Figure 5: Influences of the P. citrinopileatus extract on cytokine expression in the mice spleen cells. After acclimation for 7 days, the animals were randomly divided into 2 groups ( for each group): normal control (C), P. citrinopileatus extract group (PCPS). The experimental extracts dissolved in distilled water were orally administered every day for two weeks. Normal control mice were administered an equal volume of distilled water. The mRNA expression levels of IFNγ (a) and IL-4 (b) in the mice spleen cells were determined by using quantitative real-time PCR. Expression was determined relative to glyceraldehyde 3-phosphate dehydrogenase (GAPDH), and then each expression level was compared to the level of the normal control group.

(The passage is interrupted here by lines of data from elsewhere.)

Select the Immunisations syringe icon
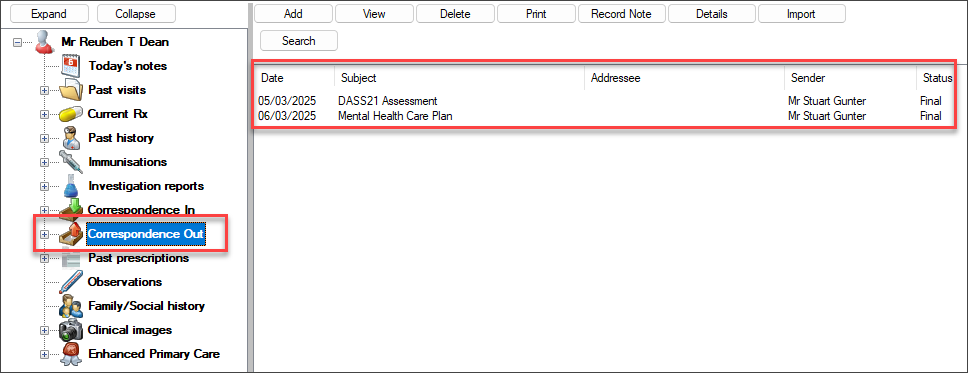pos(72,162)
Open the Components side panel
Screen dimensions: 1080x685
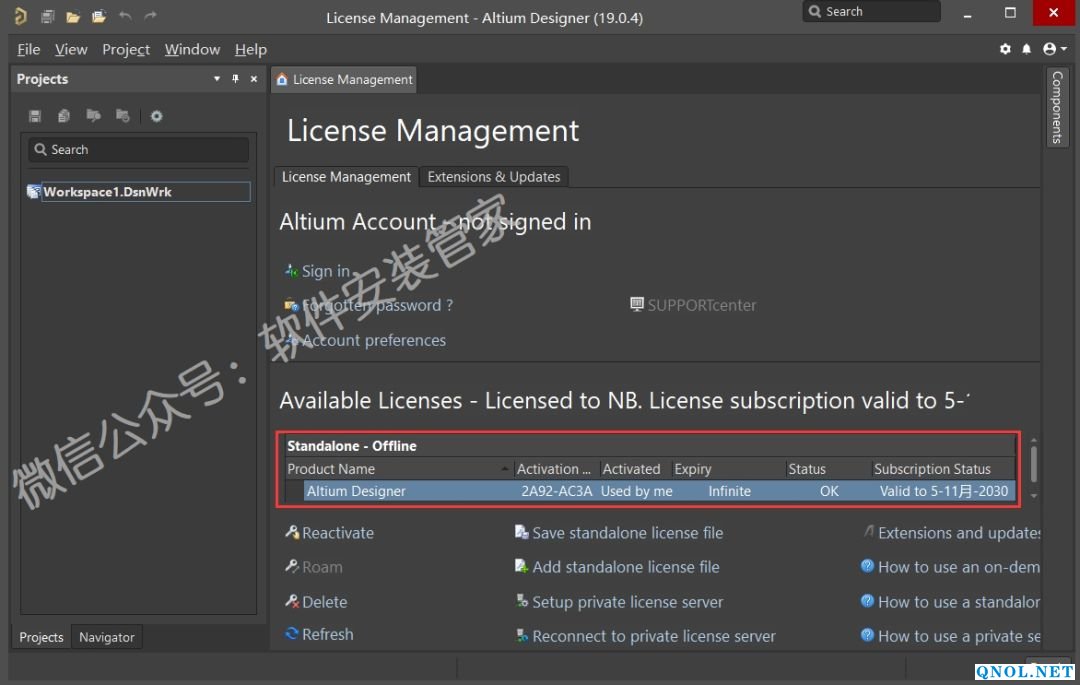pos(1057,107)
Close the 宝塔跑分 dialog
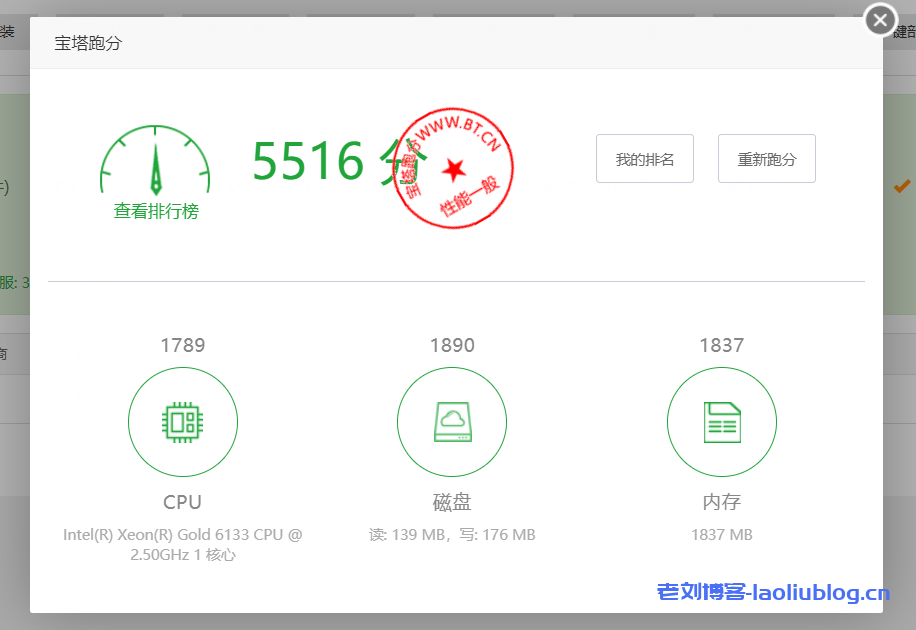Viewport: 916px width, 630px height. [x=880, y=20]
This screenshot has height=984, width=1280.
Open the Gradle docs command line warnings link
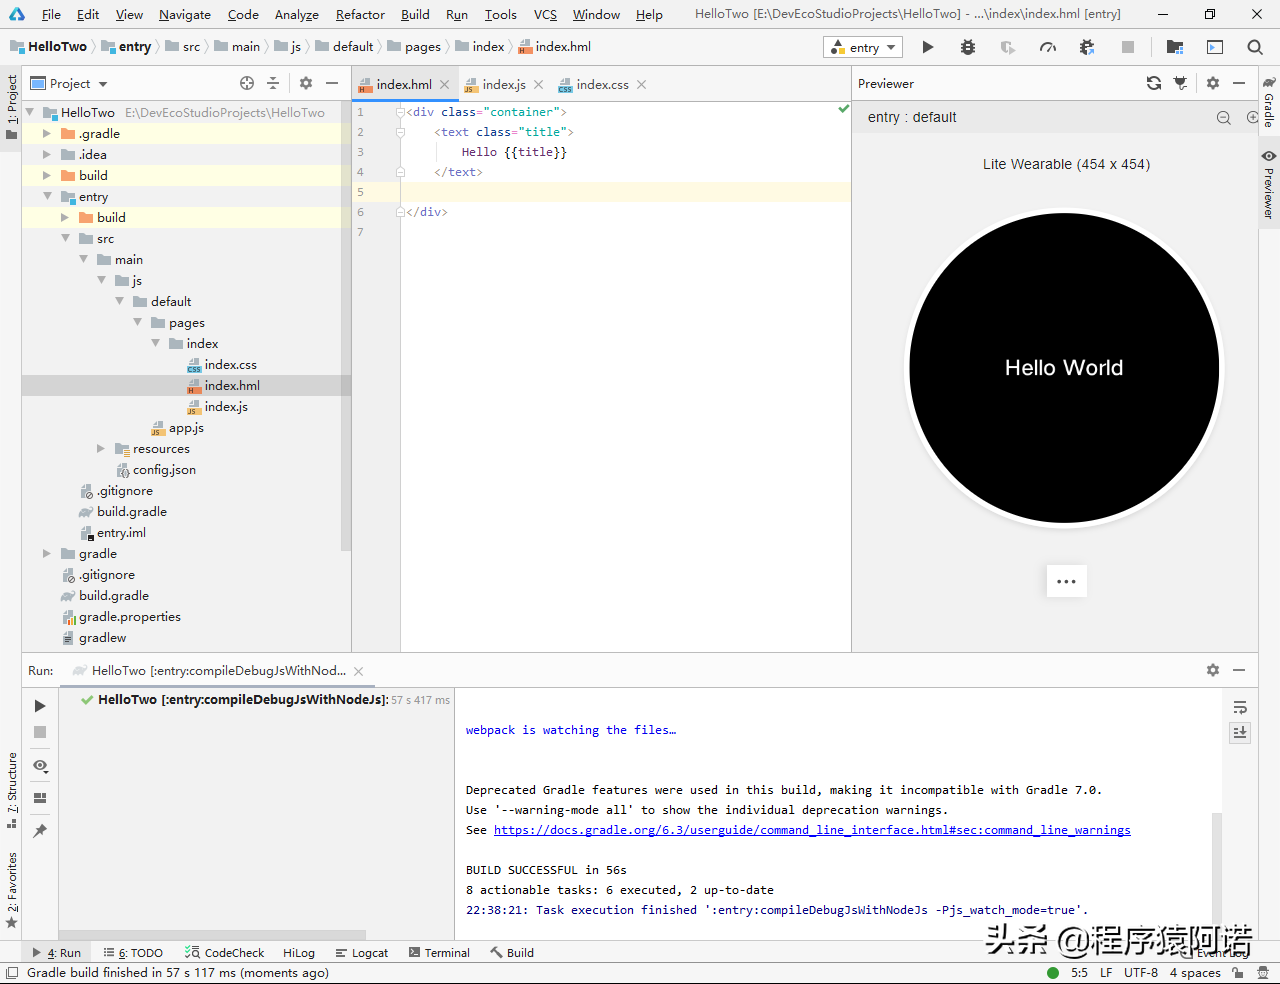click(812, 830)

The depicted error bars represent the SEM, and Student’s t-test was used for the statistical analysis; when compared to the normal control.
3.4. Combination Effect of Guanyl Acid/Vitamin D2 with PCPS on Proinflammatory Cytokine Secretion from the Stimulated Macrophages

The proinflammatory effect of the PCPS on THP-1 activity was enhanced by 5′-GMP-Na (Figure 6(a)), while it was reduced by vitamin D2 (Figure 6(b)). These results suggested that 5′-GMP-Na could upregulate PCPS-induced proinflammatory action; however, ergocalciferol would downregulate that.

Figure 6: Combination effect of guanyl acid/vitamin D2 with PCPS on proinflammatory cytokines secretion from the stimulated macrophages THP-1. Human monocyte cell line THP-1 was differentiated into macrophages by PMA (160 nM) for 48 hrs., and then they were stimulated with 1 μg/ml of the 450 kD polysaccharide (PCPS) purified from a hot water extract of P. citrinopileatus fruiting bodies plus the different concentrations of 5′-GMP-Na (Figure 6(a)) or ergocalciferol as vitamin D2 (Figure 6(b)). After 24 hours, the secretion of TNF in the cell supernatant was determined by ELISA. The data shown are the average of 3 independent experiments. The depicted error bars represent the SEM of these 3 experiments. For statistical analysis, a one-way ANOVA followed by the Dunnett’s t-test was used; when compared to the RPMI medium control.

4. Discussion

Various natural products have been used to treat and/or prevent many kinds of diseases, and the treatment of them has a long therapeutic history. Especially, natural β-glucans isolated from yeast, grain, and mushrooms are well-established biological response modifiers [19]. The glucans are highly conserved carbohydrates and possess a group of chemically heterogeneous polysaccharides polymerizing with various numbers of molecules of glucose bound together with several types and degrees of branching. The glucan research began with showing its ability to stimulate the phagocytic system, enhance general defense mechanisms, and promote resistance to tumours. The effects of many glucans, which are able to activate macrophages, have been already reported, and their effects play an important role in the immune response [2022]. β-glucans, such as lentinan and D-fraction, have shown to exert beneficial therapeutic effects against various diseases. Currently, several additional important effects of the glucans have demonstrated, including reduction of stress [23], hypoglycemic effects, reduction of cholesterol level [24], and improvements of ulcerative colitis [25]. Moreover, the glucans were found to significantly stimulate defense reactions against infections and cancer [26]. Furthermore, β-glucan administration could prevent/improve symptoms of allergic rhinitis and upper respiratory tract infections [27]. We previously isolated an immunomodulating 450 kDa polysaccharide from the oyster mushroom P. citrinopileatus (PCPS) which was composed of glucose [7]. Our structural analysis of P. citrinopileatus PCPS suggested that PCPS most likely is a β-1,3-branched β-1,6-glucan [8]. Other reports demonstrate immunomodulating β-1,6-branched β-1,3-D-glucan polysaccharides in Pleurotus mushrooms [28], suggesting that Oyster mushrooms contain different types of immunomodulating β-glucans.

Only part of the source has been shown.